Он мужественно улыбался. Но я знаю, что иногда своими шутками затрагиваю больное место.
– Я говорю совершенно серьезно.
Но, по правде сказать, невозможно предлагать такое всерьез. Подстриженный в парикмахерской Веркюэль в покупном костюме у тебя в доме слоняется по спальне для гостей, до смерти хочет выпить, но не решается спросить; и ты за стенкой, уложив детей, мужа, погрузилась в это письмо, признание, безумие, – такое невозможно себе представить. К чему все это, говоришь ты себе, скрипя зубами. От этого я уезжала, зачем меня снова к этому возвращать?
Когда у меня выдается время, я всегда роюсь в старых снимках, которые ты мне посылала из Америки, и рассматриваю их фон и все предметы, которые волей-неволей оказались в кадре, когда ты нажала кнопку. К примеру, на той фотографии, где мальчики сняты в своем каноэ, я перевожу взгляд с их лиц на покрытое рябью озеро, на темно-зеленые ели и обратно на оранжевые спасательные жилеты, надетые на них, похожие на те резиновые крылышки, что были в старину. Их блестящая поверхность меня совершенно завораживает. Резина или пластик или что-то среднее: что-то грубое, твердое на ощупь. Отчего этот чуждый мне, чуждый, быть может, вообще человеку материал, выкроенный, герметически запаянный, надутый, привязанный к телу твоих детей, так ярко обозначил для меня мир, в котором ты живешь, и отчего он так угнетает мой дух? Понятия не имею. Но коль скоро это письмо вновь и вновь выводит меня из той точки, где я ничего не понимаю, и приводит туда, где я начинаю нечто понимать, позволь мне сказать, в порядке предположения: меня угнетает то, что твои дети никогда не утонут. Сколько ни есть озер и других водоемов в этой стране озер и рек, если им вдруг, по несчастью, случиться выпасть из каноэ, они благополучно останутся плавать на поверхности, паря на своих ярко-оранжевых крыльях до тех пор, пока не прибудет моторная лодка и не заберет их, и все кончится хорошо.
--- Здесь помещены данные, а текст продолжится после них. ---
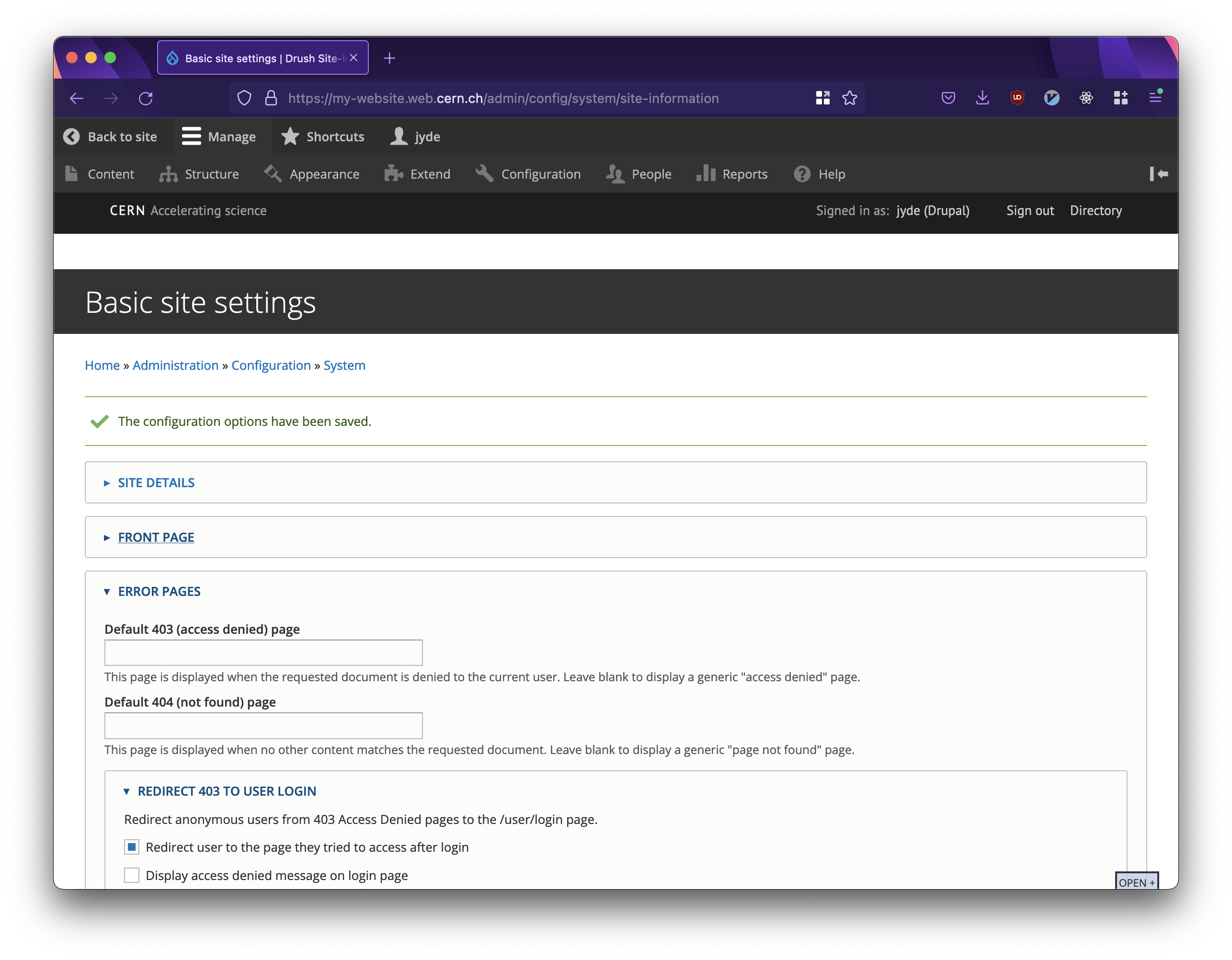Expand the FRONT PAGE section
The height and width of the screenshot is (960, 1232).
point(156,537)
Твоя надпись на обороте снимка называет это место зоной отдыха. Прирученное озеро, прирученный лес, переменившие свои имена.
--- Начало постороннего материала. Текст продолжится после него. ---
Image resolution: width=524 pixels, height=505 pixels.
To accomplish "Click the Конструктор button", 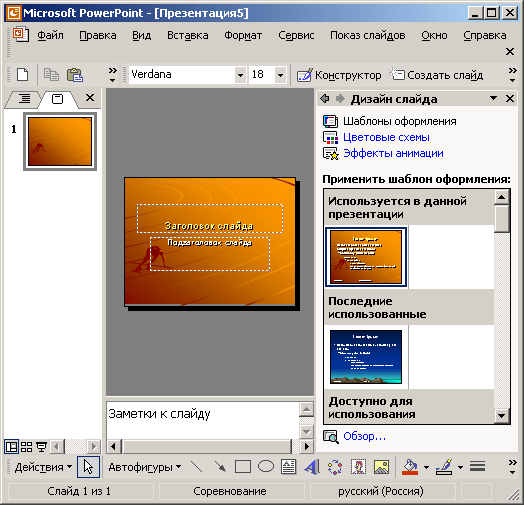I will point(339,75).
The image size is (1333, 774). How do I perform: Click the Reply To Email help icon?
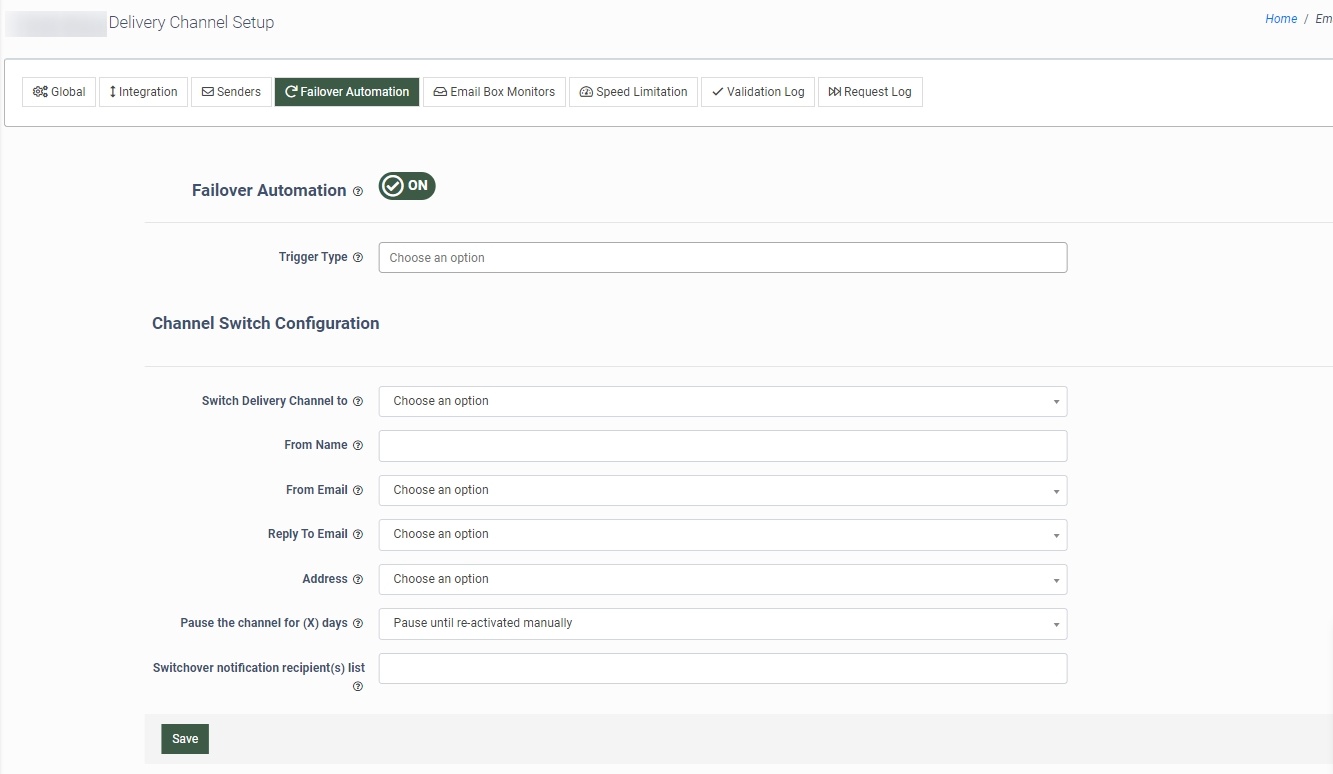(x=358, y=535)
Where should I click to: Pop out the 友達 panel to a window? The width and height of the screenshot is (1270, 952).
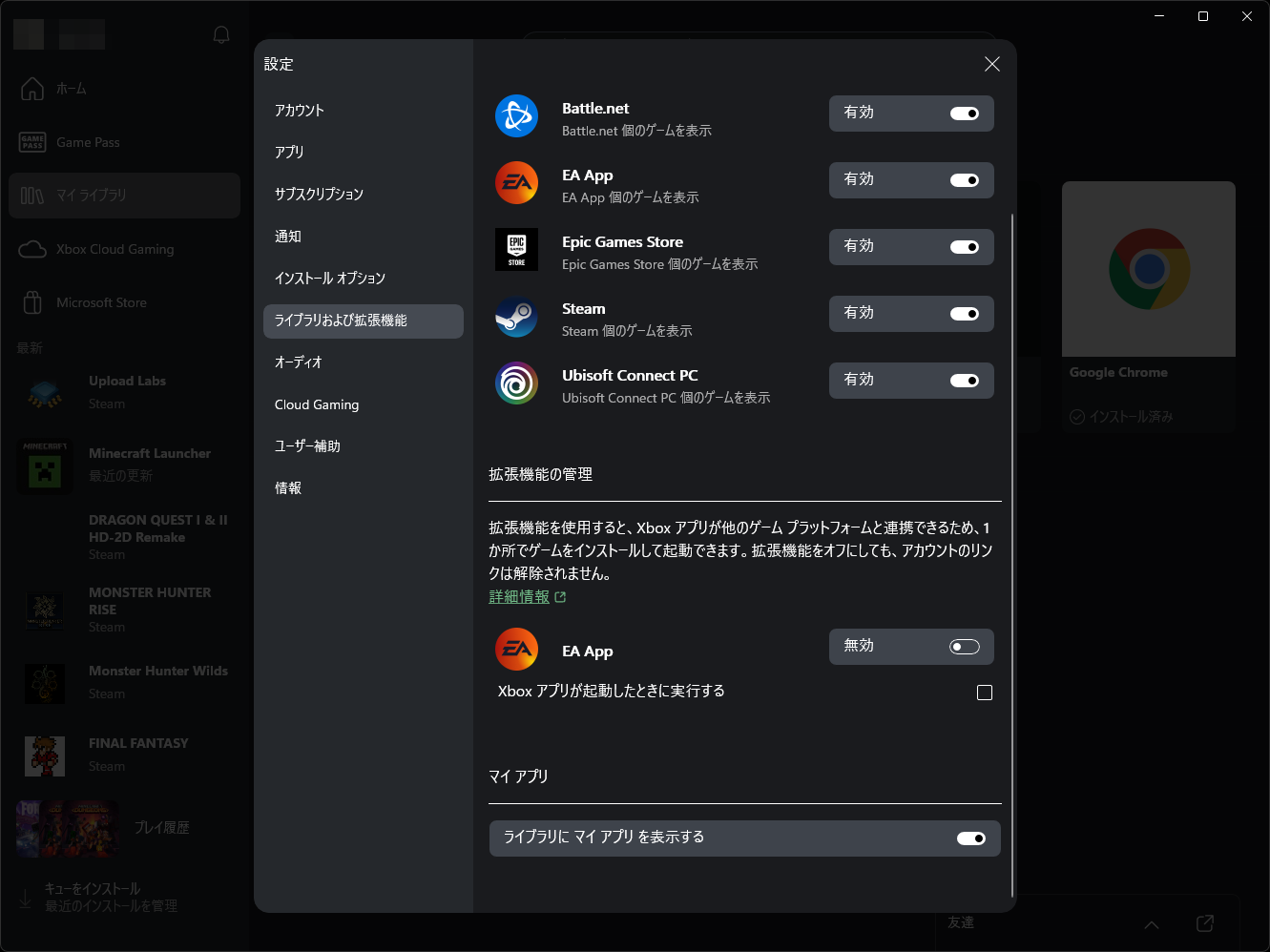click(1204, 922)
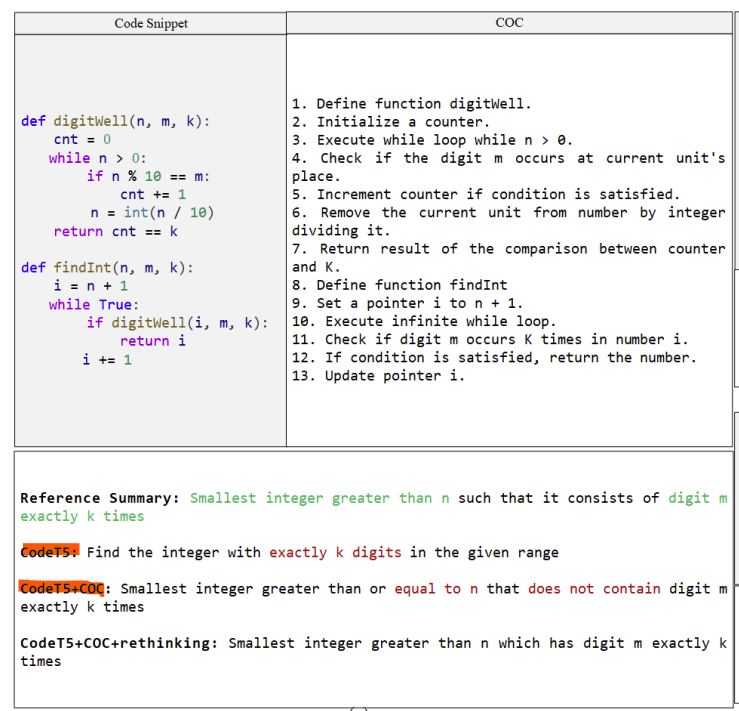This screenshot has width=739, height=711.
Task: Click the "while n > 0:" statement
Action: (98, 158)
Ты пишешь, что решила больше не иметь детей. А значит, эти два мальчика – упавшее в снега Америки семя, – которые никогда не утонут, которые проживут свои среднестатистические семьдесят пять лет, а то и больше, – последние в роду. Даже я, живя на берегах, где воды поглощают взрослых, где продолжительность жизни падает год от года, умираю непросветленной. На что же надеяться этим бедным мальчикам, резвящимся в своей зоне отдыха? В семьдесят пять или восемьдесят пять – они умрут такими же несведущими, как новорожденные младенцы.
Значит, я призываю смерть на головы своих внуков? И может быть, ты в эту самую минуту с гадливостью отбросила исписанный лист? «Безумная старуха!» – возможно, кричишь ты.